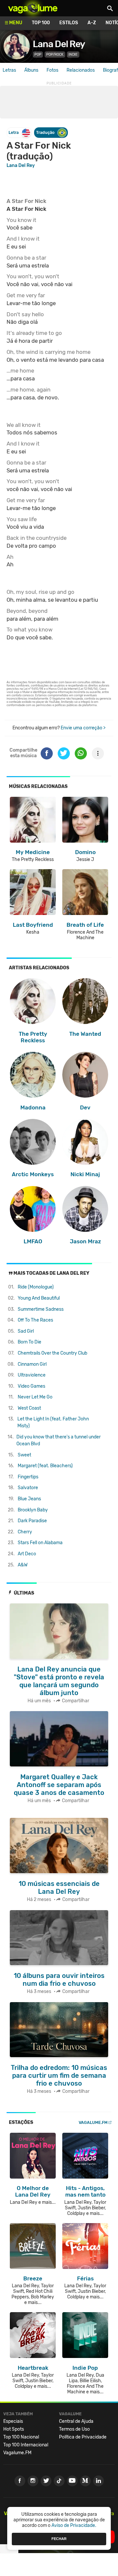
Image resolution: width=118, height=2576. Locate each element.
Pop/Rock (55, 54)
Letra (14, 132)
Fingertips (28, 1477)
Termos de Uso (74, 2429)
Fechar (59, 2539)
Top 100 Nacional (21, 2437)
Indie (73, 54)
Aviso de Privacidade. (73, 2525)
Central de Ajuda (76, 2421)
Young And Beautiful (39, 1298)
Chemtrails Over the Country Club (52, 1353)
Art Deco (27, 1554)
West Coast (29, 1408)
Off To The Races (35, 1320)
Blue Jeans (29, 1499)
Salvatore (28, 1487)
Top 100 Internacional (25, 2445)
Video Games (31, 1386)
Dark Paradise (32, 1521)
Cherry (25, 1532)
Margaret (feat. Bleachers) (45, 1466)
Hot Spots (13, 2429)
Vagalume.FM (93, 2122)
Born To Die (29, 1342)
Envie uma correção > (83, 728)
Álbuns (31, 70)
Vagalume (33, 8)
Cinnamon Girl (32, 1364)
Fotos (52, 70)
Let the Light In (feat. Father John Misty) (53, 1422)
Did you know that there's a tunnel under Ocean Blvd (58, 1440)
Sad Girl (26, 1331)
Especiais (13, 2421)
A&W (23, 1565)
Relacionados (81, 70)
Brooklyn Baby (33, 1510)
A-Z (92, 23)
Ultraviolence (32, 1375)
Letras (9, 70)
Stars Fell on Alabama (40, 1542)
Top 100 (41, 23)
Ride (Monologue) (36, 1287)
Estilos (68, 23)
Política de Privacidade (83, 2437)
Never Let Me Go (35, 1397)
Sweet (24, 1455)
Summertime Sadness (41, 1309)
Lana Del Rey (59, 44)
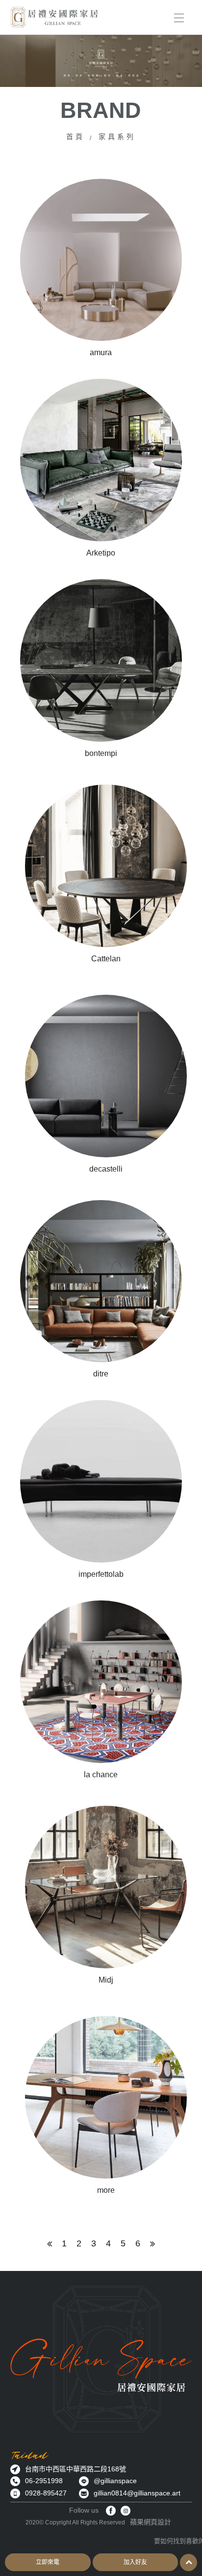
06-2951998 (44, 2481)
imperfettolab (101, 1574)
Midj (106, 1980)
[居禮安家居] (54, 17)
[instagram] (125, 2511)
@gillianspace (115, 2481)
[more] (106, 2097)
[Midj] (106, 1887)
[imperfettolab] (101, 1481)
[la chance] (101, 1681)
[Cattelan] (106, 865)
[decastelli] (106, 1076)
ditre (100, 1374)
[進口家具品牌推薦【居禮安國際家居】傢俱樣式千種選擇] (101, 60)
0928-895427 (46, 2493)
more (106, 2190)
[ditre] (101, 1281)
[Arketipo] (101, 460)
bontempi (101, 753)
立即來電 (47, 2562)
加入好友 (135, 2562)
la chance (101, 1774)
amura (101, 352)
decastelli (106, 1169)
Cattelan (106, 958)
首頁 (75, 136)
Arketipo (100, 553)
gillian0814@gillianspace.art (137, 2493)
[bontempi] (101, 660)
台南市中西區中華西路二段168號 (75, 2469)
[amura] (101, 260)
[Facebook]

---

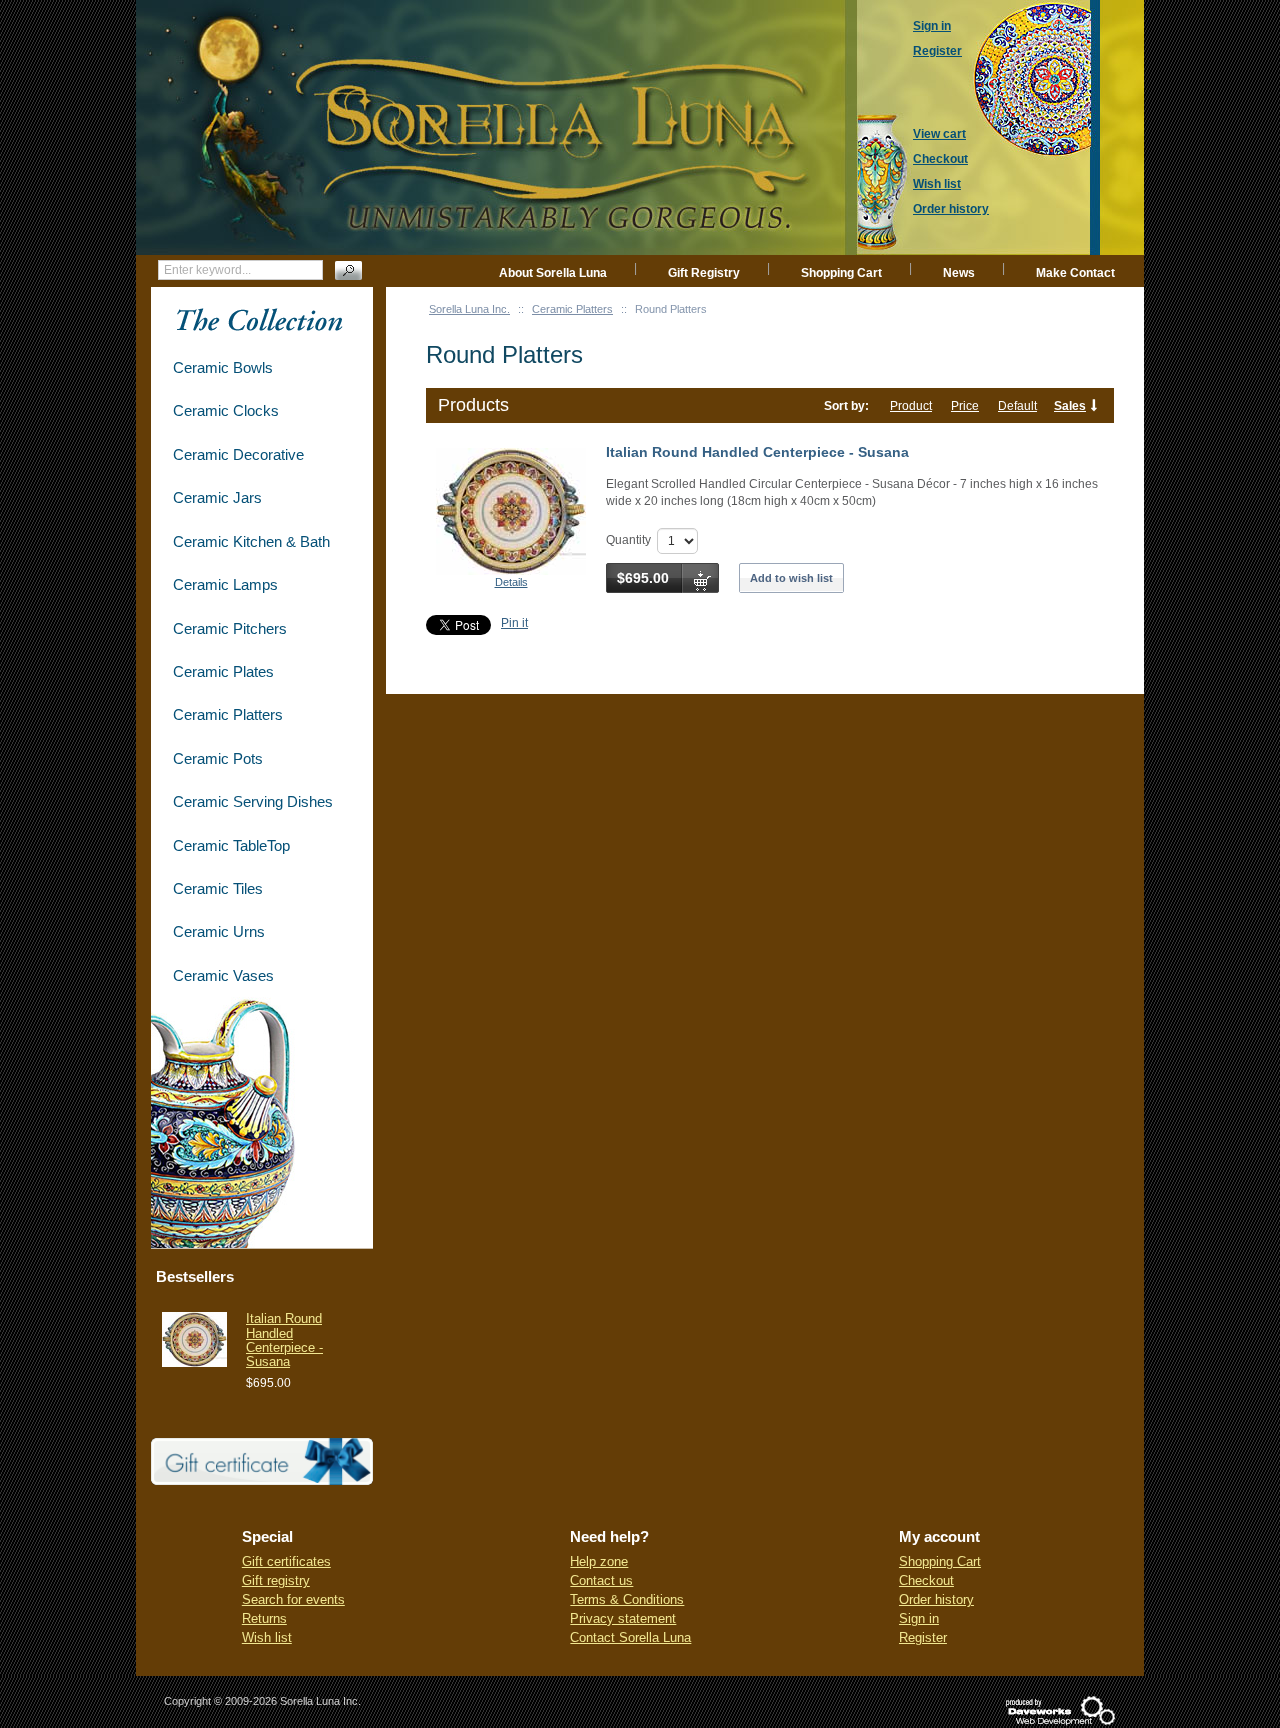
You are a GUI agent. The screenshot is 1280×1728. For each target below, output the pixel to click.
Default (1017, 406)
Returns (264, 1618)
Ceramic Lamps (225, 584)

■ Problem to work on ■
Your reply is to repeat, unchanged, the lines above running from the one with "Art Deco (27, 1554)" up to and including the one with "Cinnamon Girl (32, 1364)".

■ Answer to this task ■
Art Deco (27, 1554)
West Coast (29, 1408)
Off To The Races (35, 1320)
Blue Jeans (29, 1499)
Salvatore (28, 1487)
Top 100 Internacional (25, 2445)
Video Games (31, 1386)
Dark Paradise (32, 1521)
Cherry (25, 1532)
Margaret (feat. Bleachers) (45, 1466)
Hot Spots (13, 2429)
Vagalume.FM (93, 2122)
Born To Die (29, 1342)
Envie uma correção > (83, 728)
Álbuns (31, 70)
Vagalume (33, 8)
Cinnamon Girl (32, 1364)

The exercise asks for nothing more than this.